When China resolved to intervene in the Korean War in October 1950, Zhao was deployed to Korea because of his proficiency in the Korean language. He served in the logistics department of the Chinese People's Volunteer Army (PVA) alongside Mao Anying, the son of Chairman Mao Zedong. Zhao evacuated the cave where the PVA headquarters were located just before American planes bombed it and killed Mao Anying in November 1950.

Zhao distinguished himself during the celebrated Battle of Triangle Hill in October 1952, when the unit under his command braved American aerial bombing and transported 30,000 grenades from Andong, China to the 15th Corps in the front line within 15 hours. He was also responsible for constructing the building in which the Korean Armistice Agreement was signed in 1953.

After the armistice, Zhao was sent to study at the PLA Logistics Academy. Because of his wartime experience, he was promoted to become a lecturer at the academy after only one year of study, and was asked to write a report of his experience and lessons learned during the war. In 1957, he was appointed the director of the PVA office overseeing the withdrawal of the Chinese forces from Korea. He left North Korea together with the last PVA troops in 1958. After returning to China, he was received by Mao Zedong and Marshal Zhu De.

== Later career ==
After the Korean War, Zhao served in the Yanbian Military Subdistrict as a political officer and attained the rank of colonel in 1965. He was persecuted during the early Cultural Revolution, but was rehabilitated and appointed Political Commissar of the Tonghua Military Subdistrict in 1973. He was later promoted to Deputy Political Commissar and then Commissar of the Jilin Military District.

In the 1980s, Zhao was the only Chinese military leader who concurrently served in important provincial civilian positions. He became Vice Governor of Jilin Province in April 1980 and was appointed Chinese Communist Party Deputy Committee Secretary of Jilin in October 1981, serving until 1985.

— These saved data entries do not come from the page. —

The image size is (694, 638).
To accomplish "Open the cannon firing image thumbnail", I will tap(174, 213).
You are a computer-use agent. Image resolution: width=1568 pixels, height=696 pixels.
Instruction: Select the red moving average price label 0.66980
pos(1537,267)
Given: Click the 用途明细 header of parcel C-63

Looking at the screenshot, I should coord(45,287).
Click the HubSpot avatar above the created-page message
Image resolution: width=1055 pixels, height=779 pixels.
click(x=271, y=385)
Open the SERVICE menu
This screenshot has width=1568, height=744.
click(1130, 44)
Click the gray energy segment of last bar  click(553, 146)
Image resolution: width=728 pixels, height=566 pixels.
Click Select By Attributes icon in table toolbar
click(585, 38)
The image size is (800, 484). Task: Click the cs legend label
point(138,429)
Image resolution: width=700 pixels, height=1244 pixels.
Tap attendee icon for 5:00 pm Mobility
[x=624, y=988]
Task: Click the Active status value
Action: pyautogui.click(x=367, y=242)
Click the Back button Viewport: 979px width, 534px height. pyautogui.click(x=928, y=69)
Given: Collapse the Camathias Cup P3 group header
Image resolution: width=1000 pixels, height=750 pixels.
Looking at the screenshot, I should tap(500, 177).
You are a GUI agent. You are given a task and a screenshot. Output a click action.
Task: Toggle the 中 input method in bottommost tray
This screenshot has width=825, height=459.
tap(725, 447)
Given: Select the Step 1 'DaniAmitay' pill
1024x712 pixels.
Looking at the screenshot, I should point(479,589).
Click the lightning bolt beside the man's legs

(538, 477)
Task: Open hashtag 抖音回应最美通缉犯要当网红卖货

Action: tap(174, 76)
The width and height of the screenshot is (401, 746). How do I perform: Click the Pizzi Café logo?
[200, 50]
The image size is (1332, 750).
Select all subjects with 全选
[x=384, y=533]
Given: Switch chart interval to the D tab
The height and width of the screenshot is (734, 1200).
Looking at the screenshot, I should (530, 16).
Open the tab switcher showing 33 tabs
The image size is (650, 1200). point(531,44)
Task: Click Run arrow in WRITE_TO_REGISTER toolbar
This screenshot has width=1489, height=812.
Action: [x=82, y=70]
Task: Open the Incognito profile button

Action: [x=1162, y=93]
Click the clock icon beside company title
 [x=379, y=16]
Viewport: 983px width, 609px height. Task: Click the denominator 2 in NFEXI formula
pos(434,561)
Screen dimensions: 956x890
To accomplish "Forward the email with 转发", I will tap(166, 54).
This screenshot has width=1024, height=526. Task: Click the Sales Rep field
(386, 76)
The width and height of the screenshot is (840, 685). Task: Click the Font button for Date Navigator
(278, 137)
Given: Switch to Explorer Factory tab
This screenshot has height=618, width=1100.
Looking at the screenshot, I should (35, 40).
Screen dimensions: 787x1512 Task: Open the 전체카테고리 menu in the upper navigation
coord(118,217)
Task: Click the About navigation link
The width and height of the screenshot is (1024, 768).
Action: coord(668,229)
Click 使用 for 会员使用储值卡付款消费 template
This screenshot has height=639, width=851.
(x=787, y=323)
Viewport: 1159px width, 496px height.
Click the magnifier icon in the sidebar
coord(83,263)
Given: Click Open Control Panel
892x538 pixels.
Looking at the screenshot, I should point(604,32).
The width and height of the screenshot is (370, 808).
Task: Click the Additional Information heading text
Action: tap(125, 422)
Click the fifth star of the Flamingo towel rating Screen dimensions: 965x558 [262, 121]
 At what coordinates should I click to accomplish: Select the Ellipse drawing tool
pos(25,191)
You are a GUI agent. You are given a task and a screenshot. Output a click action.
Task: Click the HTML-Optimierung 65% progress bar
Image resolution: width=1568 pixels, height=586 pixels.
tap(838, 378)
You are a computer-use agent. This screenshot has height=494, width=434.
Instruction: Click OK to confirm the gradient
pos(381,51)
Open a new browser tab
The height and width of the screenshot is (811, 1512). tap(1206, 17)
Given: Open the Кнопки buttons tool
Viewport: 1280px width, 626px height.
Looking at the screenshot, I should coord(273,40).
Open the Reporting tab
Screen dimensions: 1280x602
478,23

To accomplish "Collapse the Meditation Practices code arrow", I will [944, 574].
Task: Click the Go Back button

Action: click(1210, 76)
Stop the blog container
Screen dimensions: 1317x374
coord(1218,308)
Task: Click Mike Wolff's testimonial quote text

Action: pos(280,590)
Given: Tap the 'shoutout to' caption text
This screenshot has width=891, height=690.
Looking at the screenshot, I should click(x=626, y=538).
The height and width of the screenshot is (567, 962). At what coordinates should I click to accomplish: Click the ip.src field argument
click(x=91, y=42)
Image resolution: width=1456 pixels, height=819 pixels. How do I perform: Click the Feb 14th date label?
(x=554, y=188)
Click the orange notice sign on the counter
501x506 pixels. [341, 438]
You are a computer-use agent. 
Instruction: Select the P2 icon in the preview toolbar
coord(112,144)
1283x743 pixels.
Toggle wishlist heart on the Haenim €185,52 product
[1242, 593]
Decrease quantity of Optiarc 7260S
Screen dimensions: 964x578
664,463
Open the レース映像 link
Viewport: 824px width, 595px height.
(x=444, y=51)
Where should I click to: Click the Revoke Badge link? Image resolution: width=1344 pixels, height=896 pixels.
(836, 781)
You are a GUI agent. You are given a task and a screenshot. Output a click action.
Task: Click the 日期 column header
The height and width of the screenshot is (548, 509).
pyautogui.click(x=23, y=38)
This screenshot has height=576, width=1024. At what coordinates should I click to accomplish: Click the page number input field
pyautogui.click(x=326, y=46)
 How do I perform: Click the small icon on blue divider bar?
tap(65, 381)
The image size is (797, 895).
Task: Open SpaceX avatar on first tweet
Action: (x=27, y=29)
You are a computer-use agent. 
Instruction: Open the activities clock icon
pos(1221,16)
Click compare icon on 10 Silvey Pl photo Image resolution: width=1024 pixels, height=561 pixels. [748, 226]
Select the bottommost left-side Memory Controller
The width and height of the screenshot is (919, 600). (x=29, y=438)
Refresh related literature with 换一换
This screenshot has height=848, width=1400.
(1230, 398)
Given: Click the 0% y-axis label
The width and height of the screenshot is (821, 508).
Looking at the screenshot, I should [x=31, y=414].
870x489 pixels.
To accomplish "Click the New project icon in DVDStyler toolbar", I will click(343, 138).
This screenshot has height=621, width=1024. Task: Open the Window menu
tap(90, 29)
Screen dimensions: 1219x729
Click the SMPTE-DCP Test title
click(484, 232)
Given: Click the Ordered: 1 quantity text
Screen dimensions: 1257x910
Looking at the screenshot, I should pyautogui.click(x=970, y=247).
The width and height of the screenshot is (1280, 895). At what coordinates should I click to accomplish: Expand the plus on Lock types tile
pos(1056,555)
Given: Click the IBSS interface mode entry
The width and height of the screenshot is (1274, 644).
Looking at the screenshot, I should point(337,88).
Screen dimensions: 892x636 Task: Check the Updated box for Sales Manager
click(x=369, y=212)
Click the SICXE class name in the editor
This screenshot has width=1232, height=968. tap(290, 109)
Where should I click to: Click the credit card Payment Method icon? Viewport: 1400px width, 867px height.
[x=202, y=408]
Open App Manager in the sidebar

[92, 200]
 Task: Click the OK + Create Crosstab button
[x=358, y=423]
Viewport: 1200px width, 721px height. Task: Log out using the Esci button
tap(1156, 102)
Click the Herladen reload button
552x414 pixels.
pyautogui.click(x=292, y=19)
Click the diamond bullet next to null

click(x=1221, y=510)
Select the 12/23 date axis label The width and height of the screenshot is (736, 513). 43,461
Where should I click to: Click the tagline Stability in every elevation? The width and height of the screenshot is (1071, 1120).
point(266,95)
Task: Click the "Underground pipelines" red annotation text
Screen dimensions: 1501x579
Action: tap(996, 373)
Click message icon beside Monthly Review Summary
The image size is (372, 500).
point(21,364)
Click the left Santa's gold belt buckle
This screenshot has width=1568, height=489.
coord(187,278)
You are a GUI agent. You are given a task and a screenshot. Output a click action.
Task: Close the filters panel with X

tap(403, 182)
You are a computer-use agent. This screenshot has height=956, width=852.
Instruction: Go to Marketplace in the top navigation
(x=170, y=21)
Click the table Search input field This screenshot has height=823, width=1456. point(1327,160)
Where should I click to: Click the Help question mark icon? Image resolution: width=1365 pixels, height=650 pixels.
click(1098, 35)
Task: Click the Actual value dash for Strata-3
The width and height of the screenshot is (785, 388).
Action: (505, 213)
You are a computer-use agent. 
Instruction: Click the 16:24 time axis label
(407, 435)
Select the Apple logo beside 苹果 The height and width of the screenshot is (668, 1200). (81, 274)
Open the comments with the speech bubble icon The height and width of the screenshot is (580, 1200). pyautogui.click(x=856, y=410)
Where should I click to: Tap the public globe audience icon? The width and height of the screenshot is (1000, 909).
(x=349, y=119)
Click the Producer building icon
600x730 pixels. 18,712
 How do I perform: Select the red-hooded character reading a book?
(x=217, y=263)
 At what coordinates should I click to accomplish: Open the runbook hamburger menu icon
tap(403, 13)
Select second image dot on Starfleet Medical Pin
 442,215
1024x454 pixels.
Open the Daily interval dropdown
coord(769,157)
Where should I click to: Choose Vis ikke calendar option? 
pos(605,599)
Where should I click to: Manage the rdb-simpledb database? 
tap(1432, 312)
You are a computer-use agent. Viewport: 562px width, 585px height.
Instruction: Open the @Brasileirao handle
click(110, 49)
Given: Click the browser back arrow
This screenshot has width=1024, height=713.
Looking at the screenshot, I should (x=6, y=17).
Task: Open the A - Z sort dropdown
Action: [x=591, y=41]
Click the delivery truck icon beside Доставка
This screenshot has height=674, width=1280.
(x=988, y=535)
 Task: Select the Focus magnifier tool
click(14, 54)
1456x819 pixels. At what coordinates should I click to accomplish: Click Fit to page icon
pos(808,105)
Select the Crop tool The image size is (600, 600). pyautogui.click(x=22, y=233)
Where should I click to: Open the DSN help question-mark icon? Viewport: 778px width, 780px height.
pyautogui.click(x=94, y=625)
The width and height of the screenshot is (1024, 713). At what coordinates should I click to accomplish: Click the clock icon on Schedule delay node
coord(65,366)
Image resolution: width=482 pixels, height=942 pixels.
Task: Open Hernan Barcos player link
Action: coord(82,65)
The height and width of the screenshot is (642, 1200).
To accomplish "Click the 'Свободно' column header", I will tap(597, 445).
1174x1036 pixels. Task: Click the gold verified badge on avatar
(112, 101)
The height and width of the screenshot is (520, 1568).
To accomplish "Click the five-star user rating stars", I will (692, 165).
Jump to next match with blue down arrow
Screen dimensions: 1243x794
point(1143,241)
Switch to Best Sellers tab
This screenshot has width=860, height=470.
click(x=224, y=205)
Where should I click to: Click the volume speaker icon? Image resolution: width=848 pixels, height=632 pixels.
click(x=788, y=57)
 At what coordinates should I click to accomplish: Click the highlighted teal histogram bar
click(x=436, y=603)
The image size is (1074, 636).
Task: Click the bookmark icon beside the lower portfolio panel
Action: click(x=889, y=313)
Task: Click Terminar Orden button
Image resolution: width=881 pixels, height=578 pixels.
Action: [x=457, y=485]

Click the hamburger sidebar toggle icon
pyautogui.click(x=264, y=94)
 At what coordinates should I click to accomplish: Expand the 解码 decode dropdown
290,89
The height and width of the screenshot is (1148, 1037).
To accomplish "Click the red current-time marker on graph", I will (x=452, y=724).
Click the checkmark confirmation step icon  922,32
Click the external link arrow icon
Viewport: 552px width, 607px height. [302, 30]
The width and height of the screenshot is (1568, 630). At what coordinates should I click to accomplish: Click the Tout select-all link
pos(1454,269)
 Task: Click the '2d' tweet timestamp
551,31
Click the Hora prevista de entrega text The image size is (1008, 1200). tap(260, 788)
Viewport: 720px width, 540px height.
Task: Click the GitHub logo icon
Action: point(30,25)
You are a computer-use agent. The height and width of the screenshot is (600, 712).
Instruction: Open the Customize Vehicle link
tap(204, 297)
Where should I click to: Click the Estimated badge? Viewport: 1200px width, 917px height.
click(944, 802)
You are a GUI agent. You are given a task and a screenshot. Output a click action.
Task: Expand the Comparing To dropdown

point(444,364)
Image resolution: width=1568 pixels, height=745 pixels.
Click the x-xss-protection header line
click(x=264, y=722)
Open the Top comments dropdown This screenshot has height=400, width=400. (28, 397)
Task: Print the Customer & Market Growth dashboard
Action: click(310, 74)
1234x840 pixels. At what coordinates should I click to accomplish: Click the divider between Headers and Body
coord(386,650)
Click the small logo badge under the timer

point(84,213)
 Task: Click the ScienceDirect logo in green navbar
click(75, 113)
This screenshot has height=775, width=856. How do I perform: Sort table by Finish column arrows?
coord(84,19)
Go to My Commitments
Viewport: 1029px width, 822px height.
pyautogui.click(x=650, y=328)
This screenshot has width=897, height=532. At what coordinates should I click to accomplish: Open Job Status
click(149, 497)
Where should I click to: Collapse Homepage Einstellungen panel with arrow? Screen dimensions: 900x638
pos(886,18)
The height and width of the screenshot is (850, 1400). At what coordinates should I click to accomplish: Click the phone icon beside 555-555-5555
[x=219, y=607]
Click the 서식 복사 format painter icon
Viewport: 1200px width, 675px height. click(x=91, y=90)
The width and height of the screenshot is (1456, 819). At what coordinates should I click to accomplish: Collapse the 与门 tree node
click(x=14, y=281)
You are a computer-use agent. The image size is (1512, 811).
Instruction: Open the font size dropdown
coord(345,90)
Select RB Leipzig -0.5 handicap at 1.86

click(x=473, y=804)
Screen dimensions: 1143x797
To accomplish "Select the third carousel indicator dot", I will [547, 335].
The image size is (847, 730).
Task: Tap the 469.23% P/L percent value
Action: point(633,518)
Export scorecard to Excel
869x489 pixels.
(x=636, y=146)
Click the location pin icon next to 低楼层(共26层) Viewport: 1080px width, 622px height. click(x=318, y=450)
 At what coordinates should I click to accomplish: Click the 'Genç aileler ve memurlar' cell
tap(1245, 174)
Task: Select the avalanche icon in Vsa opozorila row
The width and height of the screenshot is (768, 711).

In March 1985, Zhao was promoted to Deputy Director of the People's Liberation Army General Logistics Department (GLD). He was promoted again to Director of the GLD in 1987 and was appointed a member of the Central Military Commission in April 1988. When the People's Liberation Army restored military ranks (which had been abolished in 1965) in September 1988, Zhao was among the 17 PLA officers to attain the rank of full general (shang jiang), and the only one from an ethnic minority. From 1992 to 1995, he served as President of the PLA Academy of Military Science. In July 1995, Zhao officially retired from the People's Liberation Army, marking the end of his 50-year-long military career.

From 1998 to 2003, Zhao served as vice-chairman of the 9th Chinese People's Political Consultative Conference (CPPCC) National Committee. He paid an official visit to North Korea in June 1998 and paid his respects to the grave of Mao Anying. In April 2000, he paid an official visit to South Korea; it was the first time he returned to his place of birth since he left at the age of 12.

Zhao was a member of the 12th, 13th, and 14th Central Committees of the Chinese Communist Party. He also served as vice-chairman of the Nationalities Committee of the 5th National People's Congress.

== Personal life ==
Zhao was married to Lin Chunshu (林春淑), a fellow Korean War veteran.

== Death ==
Zhao Nanqi died in Beijing on 17 June 2018, at the age of 91.